--- GIVEN PASSAGE ---
────────────────────────────────────────
Integrated Circuit Architecture for Real-Time Sensing with Embedded Microbial Whole-Cell Sensors

TL;DR

This paper introduces a compact bioelectronic device that directly couples engineered bacteria with an integrated circuit for real-time, portable environmental sensing through bacterial motor dynamics.

Contribution

It presents a novel bioelectronic platform integrating bacteria with microelectrodes and microfluidics for continuous, real-time analyte detection in portable devices.

Findings

Achieved real-time electrical readout of bacterial sensing with 15 dB SNR.

Successfully integrated microfluidics for controlled analyte delivery.

Demonstrated continuous monitoring capability in liquid environments.

Abstract

Bacteria sense a diverse range of environmental analytes with high sensitivity and temporal resolution. Engineering and synthetic biology approaches enabled harnessing this capability through development of whole-cell biosensors that respond to specific molecules of interest. However, converting these responses into electrical signals in real time, across different environmental conditions, in miniaturized, field-deployable microelectronic devices, remains challenging. Here we present a bioelectronic platform that directly couples engineered bacteria to an integrated circuit (IC) chip through custom on-chip microelectrodes, enabling real-time, electronic readout of analyte sensing through bacterial flagellar motor dynamics. Using non-Faradaic electrochemical impedance measurements the device resolves both the direction and speed of motor rotation with a signal-to-noise ratio (SNR) of 15 dB. The IC is further integrated with a microfluidic system that enables controlled delivery and removal of analytes, nutrients and bacteria. When combined with whole-cell biosensors engineered to detect specific analytes, this work provides a miniature, portable platform for continuous monitoring in a range of liquid environments.
────────────────────────────────────────
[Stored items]
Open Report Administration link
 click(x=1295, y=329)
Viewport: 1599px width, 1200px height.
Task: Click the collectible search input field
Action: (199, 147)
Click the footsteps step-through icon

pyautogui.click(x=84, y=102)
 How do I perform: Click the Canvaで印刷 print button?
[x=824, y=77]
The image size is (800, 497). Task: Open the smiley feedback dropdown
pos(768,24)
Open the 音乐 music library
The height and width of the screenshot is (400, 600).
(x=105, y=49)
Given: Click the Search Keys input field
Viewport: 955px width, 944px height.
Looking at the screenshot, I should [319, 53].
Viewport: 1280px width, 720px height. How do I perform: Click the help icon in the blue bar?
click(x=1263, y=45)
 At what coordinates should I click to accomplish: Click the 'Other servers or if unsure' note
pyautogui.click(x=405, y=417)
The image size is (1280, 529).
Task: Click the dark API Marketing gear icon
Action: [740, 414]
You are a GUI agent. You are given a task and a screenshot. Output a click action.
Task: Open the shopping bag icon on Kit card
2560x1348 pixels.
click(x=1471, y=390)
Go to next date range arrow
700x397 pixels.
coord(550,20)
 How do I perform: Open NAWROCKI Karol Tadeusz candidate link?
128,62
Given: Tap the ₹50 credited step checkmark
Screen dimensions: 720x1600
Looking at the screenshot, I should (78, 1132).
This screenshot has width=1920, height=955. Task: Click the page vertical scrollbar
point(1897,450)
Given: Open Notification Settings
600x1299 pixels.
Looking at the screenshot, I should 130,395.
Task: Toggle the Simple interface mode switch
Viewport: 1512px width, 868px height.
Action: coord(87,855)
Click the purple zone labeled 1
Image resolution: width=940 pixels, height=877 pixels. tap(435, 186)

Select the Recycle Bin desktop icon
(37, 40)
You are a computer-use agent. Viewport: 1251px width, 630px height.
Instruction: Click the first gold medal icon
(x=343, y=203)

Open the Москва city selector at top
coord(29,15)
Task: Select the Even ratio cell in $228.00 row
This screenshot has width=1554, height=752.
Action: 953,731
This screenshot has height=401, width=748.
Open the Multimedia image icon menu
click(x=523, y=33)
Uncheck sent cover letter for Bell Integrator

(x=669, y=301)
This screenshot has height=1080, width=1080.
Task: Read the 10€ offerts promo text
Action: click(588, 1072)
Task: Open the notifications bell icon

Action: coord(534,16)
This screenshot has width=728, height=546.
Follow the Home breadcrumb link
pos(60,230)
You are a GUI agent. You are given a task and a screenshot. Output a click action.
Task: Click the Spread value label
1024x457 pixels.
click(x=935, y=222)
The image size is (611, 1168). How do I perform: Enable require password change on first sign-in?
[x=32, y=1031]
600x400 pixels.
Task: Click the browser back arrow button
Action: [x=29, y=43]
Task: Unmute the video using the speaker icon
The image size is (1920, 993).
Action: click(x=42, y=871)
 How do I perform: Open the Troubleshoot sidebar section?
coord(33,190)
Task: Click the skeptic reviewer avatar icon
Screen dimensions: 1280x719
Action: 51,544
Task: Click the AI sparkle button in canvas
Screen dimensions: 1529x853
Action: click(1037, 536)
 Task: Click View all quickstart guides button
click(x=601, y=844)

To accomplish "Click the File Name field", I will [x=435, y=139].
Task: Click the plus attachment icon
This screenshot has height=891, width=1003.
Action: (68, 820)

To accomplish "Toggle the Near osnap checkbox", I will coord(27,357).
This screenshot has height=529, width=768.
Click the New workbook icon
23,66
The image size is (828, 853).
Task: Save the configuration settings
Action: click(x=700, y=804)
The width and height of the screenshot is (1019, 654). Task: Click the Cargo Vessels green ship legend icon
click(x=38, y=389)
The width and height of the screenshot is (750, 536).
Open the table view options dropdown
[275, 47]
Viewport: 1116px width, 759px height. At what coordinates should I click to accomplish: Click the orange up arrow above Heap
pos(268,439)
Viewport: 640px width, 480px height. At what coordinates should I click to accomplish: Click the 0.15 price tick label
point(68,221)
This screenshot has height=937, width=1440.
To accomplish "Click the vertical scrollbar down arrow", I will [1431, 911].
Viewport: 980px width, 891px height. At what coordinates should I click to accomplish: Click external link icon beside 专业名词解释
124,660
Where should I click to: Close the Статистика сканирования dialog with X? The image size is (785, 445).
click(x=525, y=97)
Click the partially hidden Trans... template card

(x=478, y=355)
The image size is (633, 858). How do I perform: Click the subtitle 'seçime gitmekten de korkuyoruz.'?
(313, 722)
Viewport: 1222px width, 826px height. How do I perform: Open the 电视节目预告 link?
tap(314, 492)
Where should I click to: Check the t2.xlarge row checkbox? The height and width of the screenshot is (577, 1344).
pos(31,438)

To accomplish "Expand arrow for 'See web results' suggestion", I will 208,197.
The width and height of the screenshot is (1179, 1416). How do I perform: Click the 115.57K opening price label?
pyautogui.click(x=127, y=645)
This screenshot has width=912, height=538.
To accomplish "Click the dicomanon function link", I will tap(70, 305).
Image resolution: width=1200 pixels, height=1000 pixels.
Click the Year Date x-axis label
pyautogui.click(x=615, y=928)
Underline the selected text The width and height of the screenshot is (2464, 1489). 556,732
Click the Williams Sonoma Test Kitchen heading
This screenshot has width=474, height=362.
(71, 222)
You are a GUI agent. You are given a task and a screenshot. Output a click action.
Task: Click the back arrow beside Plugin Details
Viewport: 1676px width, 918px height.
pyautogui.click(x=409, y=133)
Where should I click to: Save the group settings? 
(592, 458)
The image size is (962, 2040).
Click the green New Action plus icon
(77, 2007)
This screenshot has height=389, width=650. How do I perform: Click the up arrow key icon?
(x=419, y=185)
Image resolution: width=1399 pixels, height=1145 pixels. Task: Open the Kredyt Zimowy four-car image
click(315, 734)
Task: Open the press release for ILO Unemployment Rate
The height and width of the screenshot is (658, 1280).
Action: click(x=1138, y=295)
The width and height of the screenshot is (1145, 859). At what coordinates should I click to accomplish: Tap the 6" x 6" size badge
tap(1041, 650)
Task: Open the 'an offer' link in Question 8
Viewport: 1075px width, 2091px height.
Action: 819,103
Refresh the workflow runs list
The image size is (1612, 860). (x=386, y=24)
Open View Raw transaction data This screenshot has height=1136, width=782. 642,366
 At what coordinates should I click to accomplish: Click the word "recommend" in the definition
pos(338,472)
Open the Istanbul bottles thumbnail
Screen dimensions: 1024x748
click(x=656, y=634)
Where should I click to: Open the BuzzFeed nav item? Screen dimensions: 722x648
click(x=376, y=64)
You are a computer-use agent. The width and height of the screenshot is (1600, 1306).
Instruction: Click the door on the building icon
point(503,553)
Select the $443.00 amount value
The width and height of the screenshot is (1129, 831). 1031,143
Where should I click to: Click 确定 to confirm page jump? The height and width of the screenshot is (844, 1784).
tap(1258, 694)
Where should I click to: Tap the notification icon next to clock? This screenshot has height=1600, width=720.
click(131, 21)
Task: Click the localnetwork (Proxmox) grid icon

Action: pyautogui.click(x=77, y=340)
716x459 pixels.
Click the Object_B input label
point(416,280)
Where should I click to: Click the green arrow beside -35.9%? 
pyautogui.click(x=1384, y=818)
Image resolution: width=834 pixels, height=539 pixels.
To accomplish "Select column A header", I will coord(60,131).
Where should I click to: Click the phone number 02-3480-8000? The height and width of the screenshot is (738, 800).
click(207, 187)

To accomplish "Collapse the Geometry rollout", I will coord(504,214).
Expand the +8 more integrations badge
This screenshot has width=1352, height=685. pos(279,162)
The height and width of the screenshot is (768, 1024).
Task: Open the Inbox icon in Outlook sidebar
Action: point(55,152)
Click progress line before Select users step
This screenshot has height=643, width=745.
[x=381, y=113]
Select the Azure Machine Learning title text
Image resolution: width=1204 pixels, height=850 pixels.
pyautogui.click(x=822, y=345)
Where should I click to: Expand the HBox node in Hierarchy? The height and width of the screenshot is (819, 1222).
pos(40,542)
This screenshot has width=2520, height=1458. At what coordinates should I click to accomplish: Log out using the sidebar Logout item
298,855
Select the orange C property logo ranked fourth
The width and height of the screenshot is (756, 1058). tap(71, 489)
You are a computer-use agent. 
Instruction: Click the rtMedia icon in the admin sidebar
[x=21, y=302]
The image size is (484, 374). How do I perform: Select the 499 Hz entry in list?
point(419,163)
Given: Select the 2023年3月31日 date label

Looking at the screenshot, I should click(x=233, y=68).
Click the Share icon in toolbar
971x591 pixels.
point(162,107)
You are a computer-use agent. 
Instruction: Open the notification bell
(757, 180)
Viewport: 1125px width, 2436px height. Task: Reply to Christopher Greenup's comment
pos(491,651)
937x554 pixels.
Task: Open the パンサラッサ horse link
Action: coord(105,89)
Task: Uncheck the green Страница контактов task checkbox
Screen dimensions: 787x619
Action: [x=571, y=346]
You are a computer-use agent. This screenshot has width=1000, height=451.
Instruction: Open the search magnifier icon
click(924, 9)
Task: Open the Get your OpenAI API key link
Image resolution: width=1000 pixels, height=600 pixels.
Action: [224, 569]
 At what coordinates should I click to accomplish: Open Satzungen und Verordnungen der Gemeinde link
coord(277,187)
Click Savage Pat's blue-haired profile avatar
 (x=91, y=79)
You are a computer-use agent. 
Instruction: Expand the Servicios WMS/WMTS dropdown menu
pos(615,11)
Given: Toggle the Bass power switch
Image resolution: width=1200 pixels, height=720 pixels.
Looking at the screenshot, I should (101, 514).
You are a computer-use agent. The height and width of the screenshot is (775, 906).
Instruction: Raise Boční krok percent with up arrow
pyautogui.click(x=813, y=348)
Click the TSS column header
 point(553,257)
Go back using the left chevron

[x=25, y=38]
────────────────────────────────────────
--- WORK REQUIRED ---
Decide whether each statement below agrees with the bacterial biosensor summary. Answer yes or no for each, and quote the deciding words from the summary. 1. The device measures the speed of bacterial motor rotation but not its direction. 2. The reported signal-to-noise ratio is 15 dB. 3. The device relies on Faradaic electrochemical impedance measurements.

--- TASK RESPONSE ---
1. No: "resolves both the direction and speed of motor rotation"
2. Yes: "with a signal-to-noise ratio (SNR) of 15 dB"
3. No: "Using non-Faradaic electrochemical impedance measurements"